[Records from a dataset]
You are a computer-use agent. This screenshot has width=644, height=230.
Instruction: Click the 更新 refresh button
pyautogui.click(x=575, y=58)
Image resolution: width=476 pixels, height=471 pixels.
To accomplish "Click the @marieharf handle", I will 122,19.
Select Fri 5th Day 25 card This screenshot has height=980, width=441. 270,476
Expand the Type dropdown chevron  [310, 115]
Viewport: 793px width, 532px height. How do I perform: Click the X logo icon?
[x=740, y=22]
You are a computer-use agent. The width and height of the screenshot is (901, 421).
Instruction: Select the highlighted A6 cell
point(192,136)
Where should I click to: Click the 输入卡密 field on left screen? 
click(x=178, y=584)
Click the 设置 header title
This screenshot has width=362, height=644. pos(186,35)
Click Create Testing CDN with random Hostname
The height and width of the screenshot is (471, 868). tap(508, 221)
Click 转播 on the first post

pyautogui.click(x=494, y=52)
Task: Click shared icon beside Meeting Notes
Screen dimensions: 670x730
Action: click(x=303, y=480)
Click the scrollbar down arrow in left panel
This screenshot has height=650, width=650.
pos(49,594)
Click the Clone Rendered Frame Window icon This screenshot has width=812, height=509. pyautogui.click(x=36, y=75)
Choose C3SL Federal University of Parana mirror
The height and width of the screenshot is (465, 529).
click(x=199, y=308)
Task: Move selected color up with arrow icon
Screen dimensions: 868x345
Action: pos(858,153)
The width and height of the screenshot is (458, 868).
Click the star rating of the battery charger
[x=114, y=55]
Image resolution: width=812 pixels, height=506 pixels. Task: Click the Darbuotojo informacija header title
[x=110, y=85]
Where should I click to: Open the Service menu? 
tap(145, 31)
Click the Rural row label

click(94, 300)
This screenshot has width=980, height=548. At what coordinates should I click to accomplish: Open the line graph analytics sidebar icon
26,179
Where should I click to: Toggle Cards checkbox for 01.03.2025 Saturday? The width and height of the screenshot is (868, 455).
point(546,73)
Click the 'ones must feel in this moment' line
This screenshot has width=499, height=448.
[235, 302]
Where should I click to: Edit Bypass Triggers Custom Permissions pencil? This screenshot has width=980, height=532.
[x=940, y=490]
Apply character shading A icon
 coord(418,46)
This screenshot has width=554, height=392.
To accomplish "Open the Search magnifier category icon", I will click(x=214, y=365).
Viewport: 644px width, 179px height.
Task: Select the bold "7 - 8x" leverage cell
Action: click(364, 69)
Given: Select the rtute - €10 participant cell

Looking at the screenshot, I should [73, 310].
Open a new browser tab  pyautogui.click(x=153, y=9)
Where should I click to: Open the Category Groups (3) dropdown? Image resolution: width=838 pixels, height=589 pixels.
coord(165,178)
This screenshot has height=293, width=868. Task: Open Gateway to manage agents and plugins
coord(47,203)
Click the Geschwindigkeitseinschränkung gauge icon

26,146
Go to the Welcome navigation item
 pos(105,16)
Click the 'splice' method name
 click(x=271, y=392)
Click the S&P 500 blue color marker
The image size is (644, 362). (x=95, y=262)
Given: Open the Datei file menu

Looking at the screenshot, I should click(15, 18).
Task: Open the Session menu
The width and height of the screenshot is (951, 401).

TASK PROMPT =>
In the data above, copy every line where the string "computer" appears.

ANSWER BOX =>
You are a computer-use agent. This screenshot has width=644, height=230.
You are a computer-use agent. The width and height of the screenshot is (901, 421).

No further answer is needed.